- LISTED ENTRIES
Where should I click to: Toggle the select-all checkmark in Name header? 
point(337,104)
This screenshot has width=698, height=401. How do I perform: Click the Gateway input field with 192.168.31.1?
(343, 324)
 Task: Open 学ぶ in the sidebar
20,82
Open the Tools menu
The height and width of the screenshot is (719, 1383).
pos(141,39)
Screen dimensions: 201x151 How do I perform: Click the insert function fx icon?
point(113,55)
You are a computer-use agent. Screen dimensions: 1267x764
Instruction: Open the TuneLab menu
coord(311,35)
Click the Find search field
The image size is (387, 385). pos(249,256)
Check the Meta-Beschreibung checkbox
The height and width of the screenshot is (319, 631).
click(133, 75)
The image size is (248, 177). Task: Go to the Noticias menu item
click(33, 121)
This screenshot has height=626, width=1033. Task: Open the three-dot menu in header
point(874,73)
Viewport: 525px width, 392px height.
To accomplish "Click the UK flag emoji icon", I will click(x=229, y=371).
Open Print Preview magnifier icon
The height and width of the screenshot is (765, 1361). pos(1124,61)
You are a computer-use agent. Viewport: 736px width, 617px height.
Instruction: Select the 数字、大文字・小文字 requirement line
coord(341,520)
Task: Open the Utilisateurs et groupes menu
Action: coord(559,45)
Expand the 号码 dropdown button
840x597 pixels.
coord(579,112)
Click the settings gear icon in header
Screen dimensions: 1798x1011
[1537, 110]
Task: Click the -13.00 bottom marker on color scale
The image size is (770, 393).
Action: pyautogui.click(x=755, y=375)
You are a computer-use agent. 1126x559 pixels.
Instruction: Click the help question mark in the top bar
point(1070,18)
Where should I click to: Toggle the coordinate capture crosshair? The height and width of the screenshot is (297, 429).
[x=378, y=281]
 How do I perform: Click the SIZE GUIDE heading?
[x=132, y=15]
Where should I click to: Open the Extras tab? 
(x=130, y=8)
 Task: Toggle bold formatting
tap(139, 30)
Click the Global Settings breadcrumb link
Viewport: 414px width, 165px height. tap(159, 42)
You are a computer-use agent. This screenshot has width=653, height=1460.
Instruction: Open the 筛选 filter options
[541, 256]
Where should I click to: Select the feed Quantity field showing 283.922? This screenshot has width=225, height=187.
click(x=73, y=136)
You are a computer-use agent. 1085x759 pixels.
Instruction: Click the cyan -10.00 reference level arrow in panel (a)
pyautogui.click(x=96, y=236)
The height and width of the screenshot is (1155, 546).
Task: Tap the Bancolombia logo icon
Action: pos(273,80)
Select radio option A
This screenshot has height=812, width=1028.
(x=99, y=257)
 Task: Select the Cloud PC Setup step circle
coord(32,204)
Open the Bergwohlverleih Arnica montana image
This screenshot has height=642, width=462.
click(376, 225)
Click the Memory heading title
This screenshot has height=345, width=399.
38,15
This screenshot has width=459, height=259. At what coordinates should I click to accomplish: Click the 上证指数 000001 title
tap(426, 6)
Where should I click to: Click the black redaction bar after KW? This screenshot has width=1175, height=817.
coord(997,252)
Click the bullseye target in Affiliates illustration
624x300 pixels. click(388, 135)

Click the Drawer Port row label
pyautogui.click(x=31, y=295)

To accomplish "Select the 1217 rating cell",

- TASK BRIEF
When you restate the listing, keep each line identical to the original.

- EXERCISE OUTPUT
Where should I click to: Toggle the select-all checkmark in Name header? 
point(337,104)
This screenshot has width=698, height=401. How do I perform: Click the Gateway input field with 192.168.31.1?
(343, 324)
 Task: Open 学ぶ in the sidebar
20,82
Open the Tools menu
The height and width of the screenshot is (719, 1383).
pos(141,39)
Screen dimensions: 201x151 How do I perform: Click the insert function fx icon?
point(113,55)
You are a computer-use agent. Screen dimensions: 1267x764
Instruction: Open the TuneLab menu
coord(311,35)
Click the Find search field
The image size is (387, 385). pos(249,256)
Check the Meta-Beschreibung checkbox
The height and width of the screenshot is (319, 631).
click(133, 75)
The image size is (248, 177). Task: Go to the Noticias menu item
click(33, 121)
This screenshot has height=626, width=1033. Task: Open the three-dot menu in header
point(874,73)
Viewport: 525px width, 392px height.
To accomplish "Click the UK flag emoji icon", I will click(x=229, y=371).
Open Print Preview magnifier icon
The height and width of the screenshot is (765, 1361). pos(1124,61)
You are a computer-use agent. Viewport: 736px width, 617px height.
Instruction: Select the 数字、大文字・小文字 requirement line
coord(341,520)
Task: Open the Utilisateurs et groupes menu
Action: coord(559,45)
Expand the 号码 dropdown button
840x597 pixels.
coord(579,112)
Click the settings gear icon in header
Screen dimensions: 1798x1011
[1537, 110]
Task: Click the -13.00 bottom marker on color scale
The image size is (770, 393).
Action: pyautogui.click(x=755, y=375)
You are a computer-use agent. 1126x559 pixels.
Instruction: Click the help question mark in the top bar
point(1070,18)
Where should I click to: Toggle the coordinate capture crosshair? The height and width of the screenshot is (297, 429).
[x=378, y=281]
 How do I perform: Click the SIZE GUIDE heading?
[x=132, y=15]
Where should I click to: Open the Extras tab? 
(x=130, y=8)
 Task: Toggle bold formatting
tap(139, 30)
Click the Global Settings breadcrumb link
Viewport: 414px width, 165px height. tap(159, 42)
You are a computer-use agent. This screenshot has width=653, height=1460.
Instruction: Open the 筛选 filter options
[541, 256]
Where should I click to: Select the feed Quantity field showing 283.922? This screenshot has width=225, height=187.
click(x=73, y=136)
You are a computer-use agent. 1085x759 pixels.
Instruction: Click the cyan -10.00 reference level arrow in panel (a)
pyautogui.click(x=96, y=236)
The height and width of the screenshot is (1155, 546).
Task: Tap the Bancolombia logo icon
Action: pos(273,80)
Select radio option A
This screenshot has height=812, width=1028.
(x=99, y=257)
 Task: Select the Cloud PC Setup step circle
coord(32,204)
Open the Bergwohlverleih Arnica montana image
This screenshot has height=642, width=462.
click(376, 225)
Click the Memory heading title
This screenshot has height=345, width=399.
38,15
This screenshot has width=459, height=259. At what coordinates should I click to accomplish: Click the 上证指数 000001 title
tap(426, 6)
Where should I click to: Click the black redaction bar after KW? This screenshot has width=1175, height=817.
coord(997,252)
Click the bullseye target in Affiliates illustration
624x300 pixels. click(388, 135)

Click the Drawer Port row label
pyautogui.click(x=31, y=295)

To accomplish "Select the 1217 rating cell",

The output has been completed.